I found myself, when a recent graduate of Reformed Theological Seminary persuaded of two truths. First, I understood and believed the Reformed faith. Second, I wasn’t much different from my unbelieving neighbors. The problem wasn’t that my theology was wrong. The problem was that is was stuck. My head was crammed full of sound Reformed doctrine, but it wasn’t getting to my heart, and out my fingers. I suffered from theological constipation.
Because the Reformed faith is true, which is to say Biblical, the problem wasn’t, I determined, with my theology. The solution wasn’t to believe it less, but to believe it more. Since then that has been my goal, and could arguably be said to be the focus of my public ministry. I would never want to change the Reformed faith. I’m not the best at explaining it. (But I know who is.) My calling is to hold it up and say to the world, “Hey, look at this. Can you believe it? We ought to believe this.”

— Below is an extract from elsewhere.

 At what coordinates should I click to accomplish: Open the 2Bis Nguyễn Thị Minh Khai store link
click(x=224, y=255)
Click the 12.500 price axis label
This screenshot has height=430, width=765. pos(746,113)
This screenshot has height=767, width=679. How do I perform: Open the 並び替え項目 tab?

We Reformed folk, for instance, affirm that man is totally depraved. Our hearts, however, tend to believe that we are rather fine fellows, and therefore other folks must be pretty good as well. Thus hell is too hot of an idea for some of us. Others of us, however, have a more banal response. Our failure to grasp the scope of our sin creates a sense of entitlement. Because I’m basically good, I am due a basically good life. Something is wrong when calamity strikes my world, whether it be an earthquake in New Zealand, the murder of unborn babies, illness, or even financial tensions. We are strangely surprised by suffering.

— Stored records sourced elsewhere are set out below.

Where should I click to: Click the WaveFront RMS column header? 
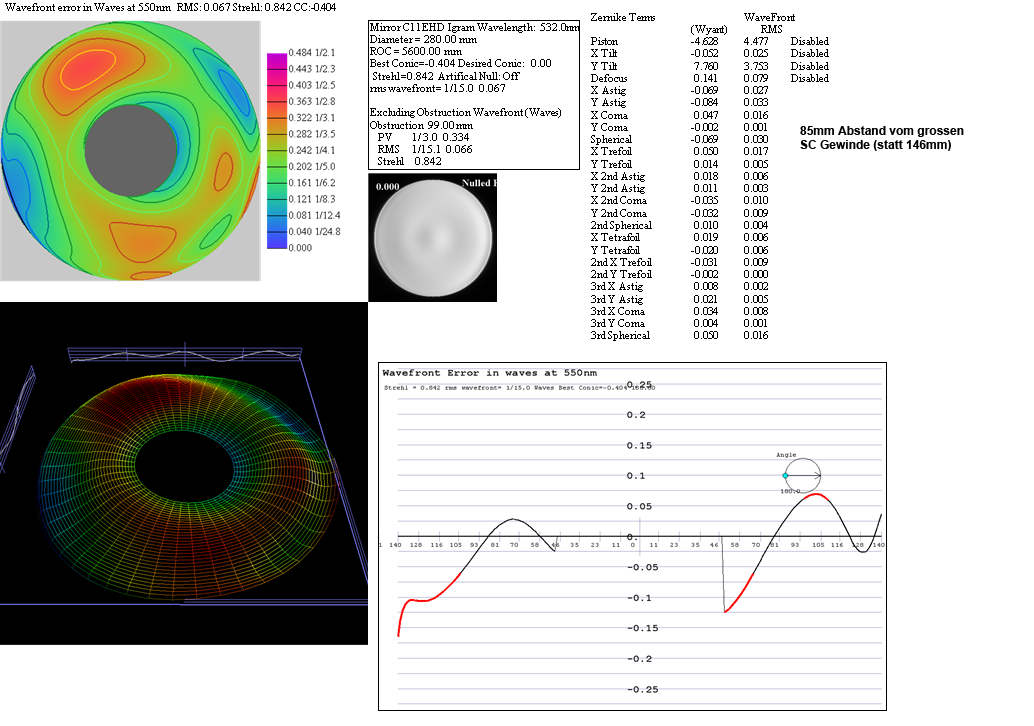point(769,23)
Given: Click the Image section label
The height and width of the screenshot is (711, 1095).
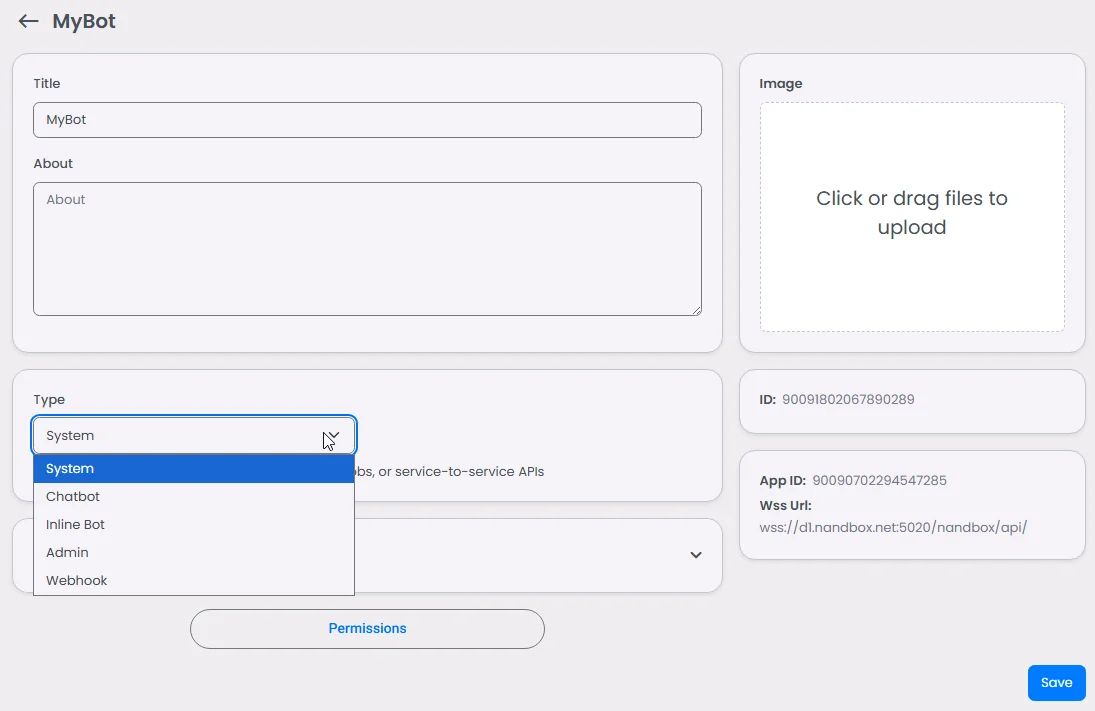Looking at the screenshot, I should tap(781, 84).
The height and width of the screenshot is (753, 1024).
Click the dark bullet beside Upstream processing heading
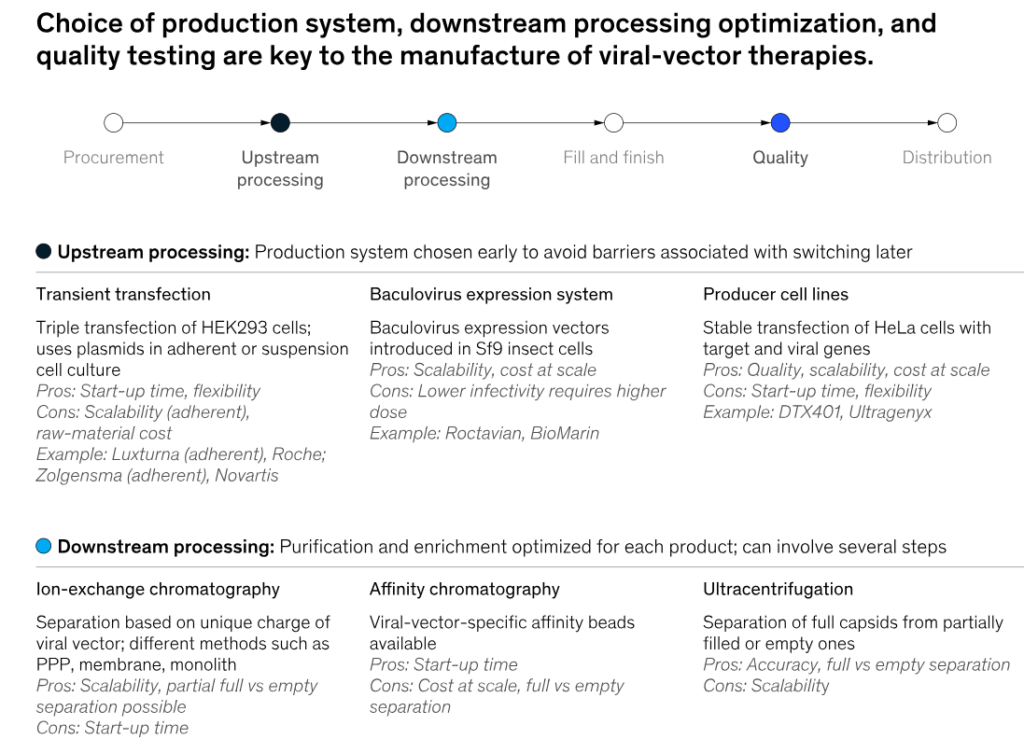[44, 252]
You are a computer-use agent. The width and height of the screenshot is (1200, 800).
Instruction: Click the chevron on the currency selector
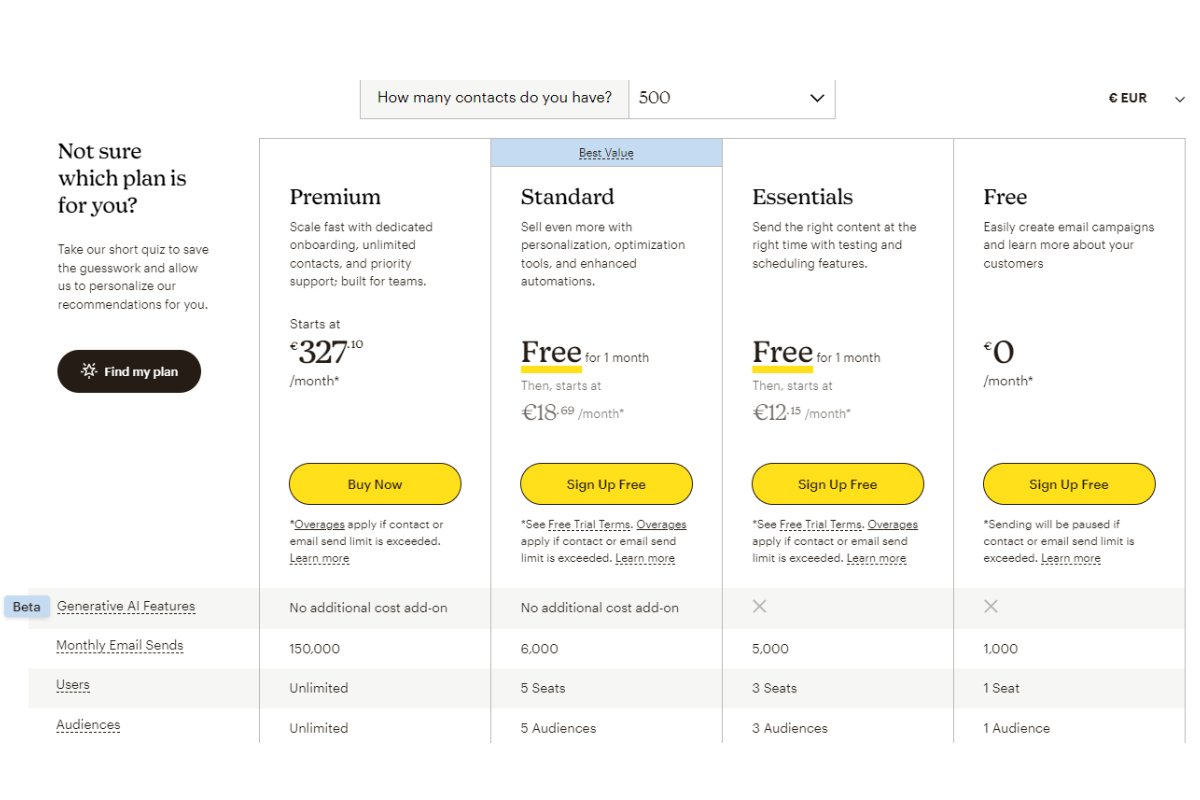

When, however, our hearts concede what our minds know, that we are desperately wicked, that none is righteous, no not one, when we truly face the hard truth that in ourselves we would kill God if we could, suddenly we see the world for what it is, a sea of grace. That people die, even that people suffer eternal torment no longer surprises us. That people are spared, that is astonishing. We are all, in our natural state, not theologically, not figuratively, under a death sentence from God. The fiery cauldron isn’t the surprise. Our spider-liness isn’t the surprise. The gossamer texture of the web on which we hang isn’t the surprise. That God’s hand holds on, that is the surprise. Sinners in the Hands is a sermon on grace.
My wife is not my due. She is grace. My children are not my due. They are grace. My parents and my sister are not my due. They are grace. My friends are not my due. They are grace. They all deserve to die, and I not only deserve it as well, but I deserve to lose them all.
If we believed the Reformed faith we would not be sour and morose because it reminds us of what horrible sinners we are. We would instead of all people be the most joyous, because it reminds us of the grace of God. The smell of death surrounds us. But our lives are hidden in the heavenly places in Christ Jesus. And He smells like grace.